Die Beklagte bat die Klägerin bereits unter Datum vom 15.05.2008 um Stellungnahme im Hinblick auf die Notwendigkeit der Vielzahl von Nachbehandlungen (Nr. 38 BEMA) im Zusammenhang mit der Abrechnung der Nummer 2702 GOÄ-82. Dem ist die Klägerin nicht nachgekommen. Im Widerspruchsverfahren hat sie sich hierzu ebf. nicht geäußert. erst im Klageverfahren hat sie die Kopie eines Auszugs aus der Karteikarte vorgelegt, auf der Angaben wie Wundreinigung H2O2, Spülung mit Kochsalzlösung und Salbe auftragen zu den einzelnen Behandlungsdaten je Kieferhälfte oder Frontzahnbereich handschriftlich vermerkt sind. Angesichts der Häufigkeit der Leistungen hätte es einer Dokumentation für die Leistungserbringung bedurft. Eine solche Dokumentation oder wenigstens eines dezidierten Vortrags hat die Klägerin auch im Verwaltungsverfahren nicht nachgereicht.
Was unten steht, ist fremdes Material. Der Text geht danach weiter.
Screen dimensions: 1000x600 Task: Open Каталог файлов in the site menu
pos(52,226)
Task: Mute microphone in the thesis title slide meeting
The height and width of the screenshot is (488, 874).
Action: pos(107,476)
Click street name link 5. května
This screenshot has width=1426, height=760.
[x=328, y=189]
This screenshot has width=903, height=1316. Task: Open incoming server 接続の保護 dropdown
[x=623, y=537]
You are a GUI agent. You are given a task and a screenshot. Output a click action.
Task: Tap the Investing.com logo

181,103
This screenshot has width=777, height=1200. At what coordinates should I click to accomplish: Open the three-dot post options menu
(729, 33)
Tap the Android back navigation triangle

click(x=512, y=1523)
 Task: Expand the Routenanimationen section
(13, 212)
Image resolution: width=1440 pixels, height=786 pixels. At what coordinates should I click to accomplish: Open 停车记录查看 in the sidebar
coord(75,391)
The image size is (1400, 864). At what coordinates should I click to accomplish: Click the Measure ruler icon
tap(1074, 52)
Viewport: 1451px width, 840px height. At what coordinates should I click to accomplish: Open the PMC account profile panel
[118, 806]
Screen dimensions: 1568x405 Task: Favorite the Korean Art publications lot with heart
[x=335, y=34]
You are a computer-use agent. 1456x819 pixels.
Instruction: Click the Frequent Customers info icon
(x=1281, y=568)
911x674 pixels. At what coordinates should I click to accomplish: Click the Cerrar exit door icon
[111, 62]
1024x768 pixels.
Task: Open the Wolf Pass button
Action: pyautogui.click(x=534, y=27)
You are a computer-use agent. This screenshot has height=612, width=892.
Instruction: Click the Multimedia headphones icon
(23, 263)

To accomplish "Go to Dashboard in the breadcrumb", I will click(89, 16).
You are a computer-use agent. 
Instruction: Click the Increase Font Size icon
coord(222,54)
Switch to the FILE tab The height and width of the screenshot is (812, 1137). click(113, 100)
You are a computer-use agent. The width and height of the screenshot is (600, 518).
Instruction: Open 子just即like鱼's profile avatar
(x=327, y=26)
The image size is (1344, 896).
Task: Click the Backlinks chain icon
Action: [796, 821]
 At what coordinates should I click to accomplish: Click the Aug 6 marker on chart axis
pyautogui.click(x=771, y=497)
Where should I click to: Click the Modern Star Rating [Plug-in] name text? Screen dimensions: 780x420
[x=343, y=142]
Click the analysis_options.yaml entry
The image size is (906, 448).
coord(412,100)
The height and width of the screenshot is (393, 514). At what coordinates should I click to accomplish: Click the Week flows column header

Im Übrigen kommt es auf die im Klageverfahren vorgelegten Unterlagen nicht an. Es handelt sich um keine Dokumentation der Klägerin, die hinreichend zeitnah erstellt wurde, sondern um bloßes Beteiligtenvorbringen. Die Kammer hat bereits in der Verfügung vom 15.06.2012 darauf hingewiesen, dass sie Zweifel hat, ob es sich hierbei um eine Dokumentation handelt. Die handschriftlichen Zusätze sind offensichtlich wesentlich später angeführt worden und es wurde keinerlei Beweis erbracht, dass sie zeitnah erbracht wurden. Diese Zusätze sind erst im Gerichtsverfahren vorgelegt worden, also Jahre nach den strittigen Behandlungen und der ersten Nachfrage seitens der Beklagten. Die Klägerin hat zu keinem früheren Zeitpunkt darauf hingewiesen oder eine solche ergänzende Dokumentation vorgelegt oder gar das Original vorgelegt. Von daher geht die Kammer davon aus, dass es sich um keine zeitnah erstellte Dokumentation handelt. Es handelt sich eben um schlichtes Beteiligtenvorbringen, dem kein Beweiswert zukommt. Dies gilt auch nach arzthaftungsrechtlichen Gesichtspunkten. Der ärztlichen Dokumentation kann bis zum Beweis des Gegenteils Glauben geschenkt werden. Um die Annahme der Vollständigkeit der Dokumentation zu erschüttern, müssen konkret erkennbare Anhaltspunkte vorliegen, z.B. nachträgliche Änderungen am Operationsbericht oder dass er erst mit langem zeitlichen Abstand zur Operation verfasst worden ist (vgl. OLG Naumburg, Urt. v. 15.11.2011 - 1 U 31/11 - juris = GesR 2012, 310 m.w.N.). Im Übrigen ist die Klägerin auch als vertragsärztliche Leistungserbringerin verpflichtet, die vollständige Dokumentation vorzulegen und steht es nicht in ihrem Belieben, wann sie welche Teile gegenüber der Beklagten offenlegt.

Von daher war die Klage abzuweisen.

Die Kostenentscheidung beruht auf § 197a SGG i. V. m. § 154 Abs. 1 Verwaltungsgerichtsordnung. Der unterliegende Teil trägt die Kosten des Verfahrens.